Es lo que le ocurrió a Mary McCarthy, una mujer neozelandesa de 45, que sufría dolor crónico en la nariz y ahora ha descubierto el motivo: una ficha de un juego de mesa que se introdujo en una fosa nasal de niña y que ha tenido en su cuerpo hasta hace unos días.

Tal y como recoge los medios del país, la mujer se sometió a una PCR para detectar si tenía coronavirus, y después de que le introdujeran el hisopo por la nariz, el dolor y las molestias empeoraron, detectándose una infección.

Los médicos detectaron un cuerpo extraño, siendo sometida a una operación quirúrgica, en la que los sorprendidos cirujanos hallaron una pieza amarilla, que había creado calcificaciones a su alrededor, procedente de un juego de Tiddlywinks (conocido en España como ‘La Pulga’), un entretenimiento de mesa habitual en los países anglosajones y en el que se usan piezas muy parecidas a las del parchís español.

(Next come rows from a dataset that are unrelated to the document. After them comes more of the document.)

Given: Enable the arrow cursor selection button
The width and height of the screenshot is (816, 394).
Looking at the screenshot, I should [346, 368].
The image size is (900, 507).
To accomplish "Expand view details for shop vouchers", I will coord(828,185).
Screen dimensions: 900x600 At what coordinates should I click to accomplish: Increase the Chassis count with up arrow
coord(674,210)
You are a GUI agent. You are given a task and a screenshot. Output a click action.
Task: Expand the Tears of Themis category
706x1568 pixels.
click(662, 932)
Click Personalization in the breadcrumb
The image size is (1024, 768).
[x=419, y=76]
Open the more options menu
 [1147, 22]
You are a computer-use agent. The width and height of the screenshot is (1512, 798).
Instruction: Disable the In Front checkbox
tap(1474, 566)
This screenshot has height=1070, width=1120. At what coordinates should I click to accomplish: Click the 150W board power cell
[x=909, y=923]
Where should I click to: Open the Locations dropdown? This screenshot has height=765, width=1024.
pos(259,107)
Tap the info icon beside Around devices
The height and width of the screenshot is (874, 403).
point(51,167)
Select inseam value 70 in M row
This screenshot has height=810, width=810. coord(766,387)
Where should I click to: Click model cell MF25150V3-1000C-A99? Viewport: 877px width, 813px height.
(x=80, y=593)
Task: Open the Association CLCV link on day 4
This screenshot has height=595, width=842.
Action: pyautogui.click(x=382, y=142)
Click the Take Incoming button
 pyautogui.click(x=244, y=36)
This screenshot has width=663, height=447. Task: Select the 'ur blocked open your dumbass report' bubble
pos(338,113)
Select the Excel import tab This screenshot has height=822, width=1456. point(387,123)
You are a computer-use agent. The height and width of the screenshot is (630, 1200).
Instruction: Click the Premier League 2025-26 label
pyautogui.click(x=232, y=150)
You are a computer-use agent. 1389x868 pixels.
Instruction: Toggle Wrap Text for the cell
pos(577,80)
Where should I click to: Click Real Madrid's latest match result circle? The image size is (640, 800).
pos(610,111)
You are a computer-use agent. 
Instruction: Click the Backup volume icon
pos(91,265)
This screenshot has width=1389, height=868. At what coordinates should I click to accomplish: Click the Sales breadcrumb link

La mujer, que por primera vez en 37 años puede respirar por el orificio nasal derecho, recordó entonces que siendo una niña y jugando con sus hermanos, se metió varias fichas para jugar a expulsarlas exhalando por la nariz. Pero en una de las ocasiones, inhaló, y la pieza se quedó dentro de sus fosas nasales.

La pequeña Mary tenía miedo de contarle a su madre lo que había hecho, y con el tiempo se fue olvidando de su trastada, pese a que desde entonces tuvo problemas para respirar, que ahora, 37 años después, por fin ha superado.